The BJP Government announced its intention to set up a number of sectoral clusters and parks in this year’s Budget and also push production in Special Economic Zones to boost sagging manufacturing.

But, exporters say that dishing out ‘more of the same’ policies won’t suffice and the Government needs to learn from its past mistakes. Focus needs to be on real issues, such as availability of adequate power, infrastructure facilities, labour, timely clearances, land acquisition and policy stability for such initiatives to be a success.

The Government aims to increase the share of manufacturing the GDP to 25 per cent from the present 16 per cent over the next decade.

There have been some success stories related to industrial clusters.

For instance, the Netaji Apparel Park in Tirupur is functioning well with 52 entrepreneurs operating their garment manufacturing units. Investments in this project are in the range of ₹92 crore in infrastructure and factory buildings and about ₹150 crore worth of machinery is deployed.

However, other textile parks that were set up in the region under the Scheme for Integrated Textile Parks approved in the 10th Plan have not been successful. Manufacturers say that the main issues were bureaucratic inefficiency, land acquisition problems and lack of interest of entrepreneurs.

Southern India Mills Association textile park in Cuddalore is a cluster for dyeing and printing units which has been stuck for the past four years.

Besides bureaucratic hurdles, this park is facing opposition from local villagers who have not been adequately compensated during land acquisition.

Manikam Ramaswami, CMD, Loyal Textile Mills, who was the first Chairman of the park, says the project is “lacking in mettle’’ from the State Government side and local powers were hampering the project.

“The park is very important because it can take care of the pollution problem in textile manufacturing with its ocean-based treatment idea,” he added.

Labour shortage Availability of adequate labour is another factor hampering manufacturing.

“You cannot expect people to travel long distances to a textile park. In garment-manufacturing, small units located in semi-urban centres find resources easily compared with large clusters set up in far-flung places,” Ramaswami said.

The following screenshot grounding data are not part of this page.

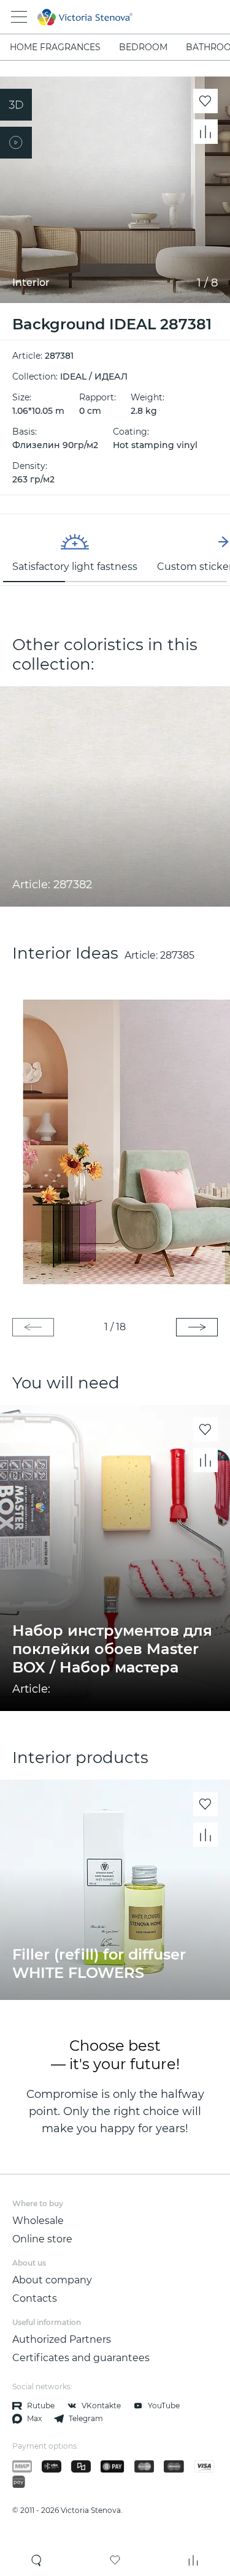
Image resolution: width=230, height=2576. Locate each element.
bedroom (143, 47)
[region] (115, 549)
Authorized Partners (61, 2339)
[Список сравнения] (193, 2560)
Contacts (34, 2298)
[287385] (115, 1140)
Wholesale (38, 2220)
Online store (42, 2239)
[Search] (37, 2560)
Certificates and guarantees (81, 2358)
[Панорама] (16, 105)
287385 (177, 955)
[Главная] (98, 17)
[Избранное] (115, 2560)
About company (52, 2280)
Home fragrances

FIEO President Rafeeque Ahmed, who is also a leather products manufacturers, believes that the sure way to boost manufacturing is for the Government to set up turnkey export parks.

“If exporters get a place to set up operations where they do not have to worry about acquiring land and getting clearances, production would go up even without extra incentives,” he said.

He said his organisation would propose to the Government to set up parks, which would be normal domestic tariff area, in every sector.

The Finance Minister, in his Budget speech, also assured the revival of SEZs and make them effective instruments of industrial production, economic growth, export promotion and employment generation.

Scrap MAT SEZ developers and units say that a revival can happen only when the Government restores predictability in the policy regime by removing the Minimum Alternate Tax and Dividend Distribution Tax, imposed in 2012.

PC Nambiar, Chairman, The Export Promotion Council for EOUs & SEZs, said it had become difficult for developers to bring in investments in such a situation. In a letter written to Finance Minister Arun Jaitley, Nambiar said there was a need for an urgent review of the SEZ Policy.